Elle accepta. À une condition : qu’il ne boive que pour les occasions spéciales. Théo hocha la tête sans hésiter : « Promis ! »
Élodie ignorait alors que le père de Théo avait bu toute sa vie, et que cette malédiction semblait poursuivre le fils. Sa belle-mère, Sophie, se disputait souvent avec son mari quand il servait un verre à leur garçon.
— Tu t’es perdu, et maintenant tu l’entraînes avec toi ? — criait-elle, mais il répondait simplement : « Qu’il s’y habitue. C’est un homme, après tout. »
Après le mariage, ils s’installèrent dans la maison d’Élodie, héritée de sa grand-mère, en banlieue parisienne. Au début, tout allait bien. Théo travaillait, mais revenait souvent avec une odeur suspecte. Il trouvait toujours une excuse :
— Aujourd’hui, c’est la naissance du fils de Pierre ! On ne peut pas l’ignorer. Et puis, hier, c’était l’anniversaire de Luc. Et ces livraisons à décharger—le patron a insisté. C’est une question de respect !
Élodie eut un fils, Mathis. Mais Théo continua à boire, indifférent à l’enfant.
— Pourquoi tu ne t’en occupes jamais ? C’est ton fils ! — s’indignait-elle.
— Tu ne veux pas que je m’approche de lui avec cette haleine, — répliquait-il, paresseux.
— Alors arrête de boire ! Je te l’ai dit cent fois…
Les années passèrent. Huit ans. Théo buvait de plus en plus, perdait ses emplois—toujours pour la même raison. Élodie portait tout : la maison, leur fils, leur vie. Seule sa belle-mère, Sophie, restait un rayon de lumière—elle comprenait, aidait financièrement, achetait des vêtements pour Mathis.
— Élodie est une perle. S’il avait un peu de dignité… — soupirait-elle devant sa sœur.
Quand Mathis eut dix ans, Élodie comprit que cela ne pouvait plus durer. Théo n’était plus qu’une ombre—dents cassées dans des bagarres, cheveux clairsemés, regard vide. Il ne ressentait plus rien pour son fils, ni pour elle.
— Quitte-le, disaient ses collègues. Élodie, jusqu’à quand ?
Mais elle repoussait toujours. Son cœur était trop tendre—elle plaignait tout le monde, même son mari.
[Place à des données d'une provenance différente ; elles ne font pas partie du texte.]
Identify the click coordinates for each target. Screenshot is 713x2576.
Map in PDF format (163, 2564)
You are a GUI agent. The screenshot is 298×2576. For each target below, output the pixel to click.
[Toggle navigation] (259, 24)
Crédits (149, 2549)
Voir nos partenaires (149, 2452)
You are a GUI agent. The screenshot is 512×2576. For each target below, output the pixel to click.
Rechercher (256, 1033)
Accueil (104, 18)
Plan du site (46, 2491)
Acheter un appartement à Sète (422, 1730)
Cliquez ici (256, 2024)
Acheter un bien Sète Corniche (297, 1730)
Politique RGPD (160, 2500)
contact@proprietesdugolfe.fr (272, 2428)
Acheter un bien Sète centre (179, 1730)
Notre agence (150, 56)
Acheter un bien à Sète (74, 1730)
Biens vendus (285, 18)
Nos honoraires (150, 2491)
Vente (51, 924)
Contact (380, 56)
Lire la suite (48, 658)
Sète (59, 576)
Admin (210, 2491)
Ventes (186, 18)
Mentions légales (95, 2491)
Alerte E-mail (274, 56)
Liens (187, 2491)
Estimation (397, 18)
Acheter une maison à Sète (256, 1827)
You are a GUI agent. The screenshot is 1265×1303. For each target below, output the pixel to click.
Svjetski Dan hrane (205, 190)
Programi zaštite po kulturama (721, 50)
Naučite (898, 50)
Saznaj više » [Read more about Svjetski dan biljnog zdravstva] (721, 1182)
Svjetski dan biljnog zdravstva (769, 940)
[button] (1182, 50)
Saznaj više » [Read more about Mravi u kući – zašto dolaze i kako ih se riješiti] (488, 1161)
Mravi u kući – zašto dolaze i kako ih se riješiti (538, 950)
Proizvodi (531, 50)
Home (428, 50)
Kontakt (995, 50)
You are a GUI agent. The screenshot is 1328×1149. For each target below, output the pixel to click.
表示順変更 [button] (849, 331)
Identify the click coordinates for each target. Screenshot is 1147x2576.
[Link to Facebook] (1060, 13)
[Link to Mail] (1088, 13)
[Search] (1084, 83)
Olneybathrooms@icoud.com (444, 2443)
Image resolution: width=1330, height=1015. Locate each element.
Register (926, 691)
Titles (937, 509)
Jusqu’à ce qu’une raison éclate. Elle tomba amoureuse. D’un nouveau collègue. Il s’appelait Léonard.
Venu travailler dans leur bureau depuis deux mois, grand, aux yeux clairs, sourire chaleureux, il avait conquis tout le monde. Mêmes les plus audacieuses tentaient de l’approcher, mais il déclinait toujours avec élégance.
Léonard était divorcé, avait quitté Lyon pour vivre chez son père. On chuchotait, spéculait, mais il restait discret, ne donnant aucune prise.
Élodie sentit son cœur battre pour la première fois depuis des années. Comme une renaissance. Elle ne se l’avoua pas tout de suite.
Quand elle demanda le divorce, elle le fit sans ambages, devant Théo et Sophie.
— C’est fini. Prends tes affaires. Je n’en peux plus.
Il partit sans drame, simplement.
Un jour, en sortant du bureau, Léonard l’appela :
— Élodie, tu as un moment ? J’aimerais t’inviter à dîner…
Ses joues s’enflammèrent, mais elle acquiesça.
Au café, ils parlèrent d’abord de tout et de rien—vie, travail, famille. Puis il murmura :
— J’ai appris ton divorce. Et… pardonne-moi, mais j’ai su aussitôt que tu étais celle qu’il me fallait.
Elle fut stupéfaite. Ces mots, c’était tout ce qu’elle avait attendu.
— Je n’avais rien deviné… — chuchota-t-elle.
— Moi, si. J’avais deviné tes sentiments. Mais je ne savais pas si j’oserais te le dire.
Ils commencèrent à se voir. Elle riait quand ses collègues, jalouses, murmuraient :
— La discrète a séduit Léonard ! Comment a-t-elle fait ?
Mais elle s’en moquait. Pour la première fois, son cœur était en paix.
Théo ne fit pas d’histoires. Sophie, elle, venait souvent—pour voir Mathis, soutenir Élodie. Elle comprenait cette décision.
Un samedi, Élodie lui annonça leurs fiançailles. Léonard lui avait offert une bague, sérieusement.
— Sophie, Léonard m’a demandée en mariage. J’ai dit oui.
Un silence. Puis Sophie la serra dans ses bras.
— Enfin ! Ma chérie, tu mérites d’être heureuse. Que tout soit beau pour toi !
Élodie n’en croyait pas ses oreilles. Elle s’attendait à des reproches, et reçut de l’amour.
— Je vous aiderai pour le mariage. Mathis doit savoir qu’un vrai homme est là.
Leur lien ne fit que se renforcer. Élodie avait trouvé l’amour—et une amie en Sophie. Qui, elle, y gagna une fille. Cela arrive. Rarement—mais cela arrive.
**Leçon du jour :** Parfois, le bonheur vient par la porte qu’on n’osait pas ouvrir.